Contralesional neural plasticity and functional changes in the less-affected forelimb after large and small cortical infarcts in rats.

Some studies have found that unilateral cerebral damage produces significant deficits in the ipsilesional, "less-affected", body side. Other studies have found that such damage results in a paradoxical hyperfunctionality of the ipsilesional body side and a facilitation of learning-induced neuroplastic changes in the contralesional motor cortex. The purpose of this study was to determine whether these effects co-exist and/or vary with lesion severity. After small or large unilateral ischemic lesions of the sensorimotor cortex (SMC) or sham operations, adult male rats were trained for 20 days to acquire a motor task, skilled reaching for food, for the first time with the ipsilesional forelimb.

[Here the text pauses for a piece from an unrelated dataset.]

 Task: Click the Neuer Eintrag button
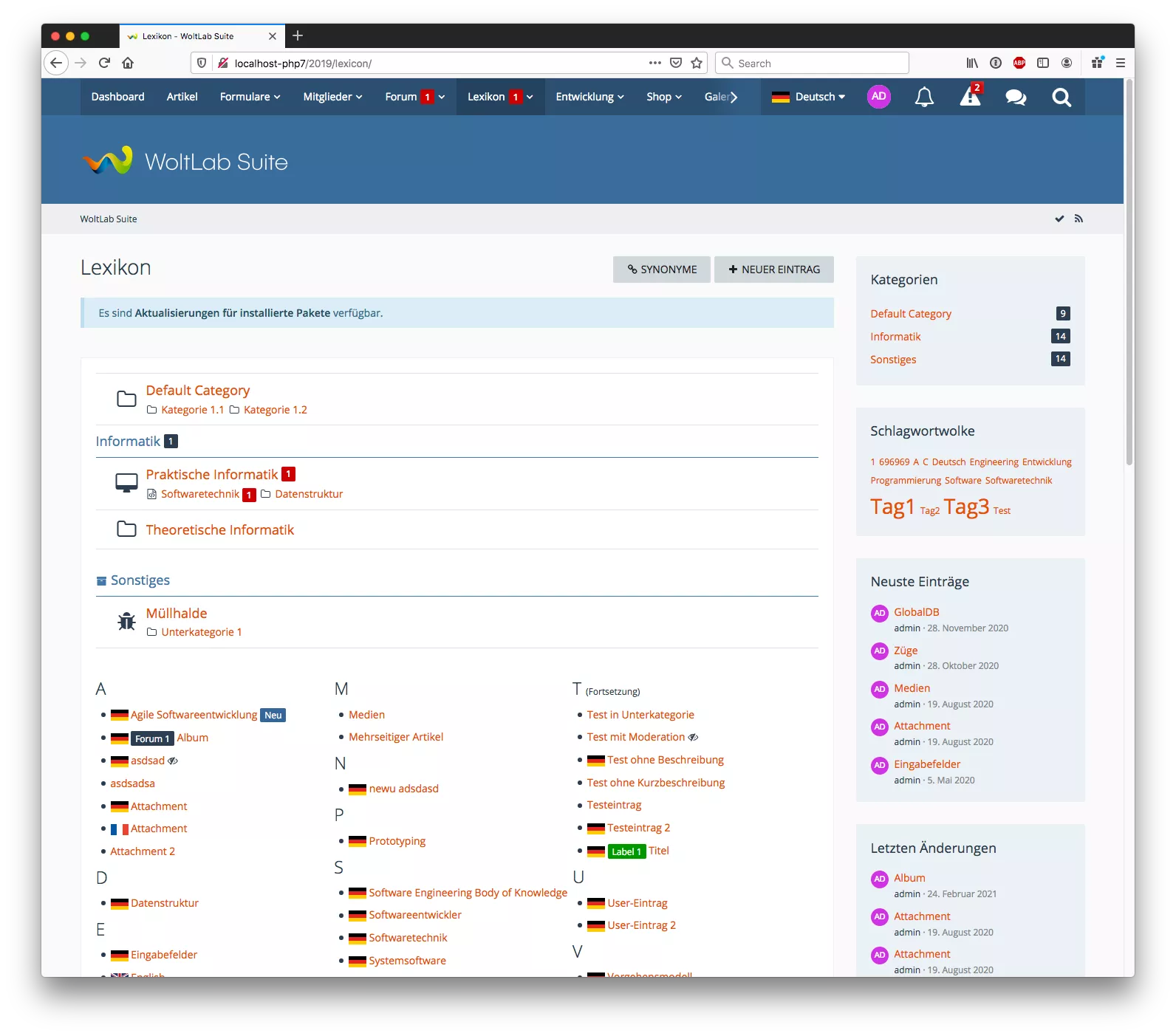pos(773,270)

Analyses of movement patterns indicated lesion-size-dependent ipsilesional abnormalities in grasping, retrieving and releasing food pellets. Despite these impairments, success rates were significantly increased and aiming errors reduced in lesion groups compared with sham operates. Performance was best in rats with small lesions that had more minor ipsilesional impairments. In the motor cortex contralateral to the lesion and trained limb, there were significant increases in the density of dendrites immunoreactive for microtubule-associated protein-2 (MAP2) and of N-methyl-D-aspartate receptor subunit 1 (NMDAR1) immunoreactivity compared with sham operates. These effects were correlated with reaching performance. Therefore, enhanced motor skill learning in the "less-affected" forelimb and contralesional neuroplastic changes are muted after larger lesions and co-exist with ipsilesional impairments. These effects may be related to a denervation-induced neural restructuring of the contralesional cortex that both disrupts pre-existing motor engrams and facilitates the establishment of new ones.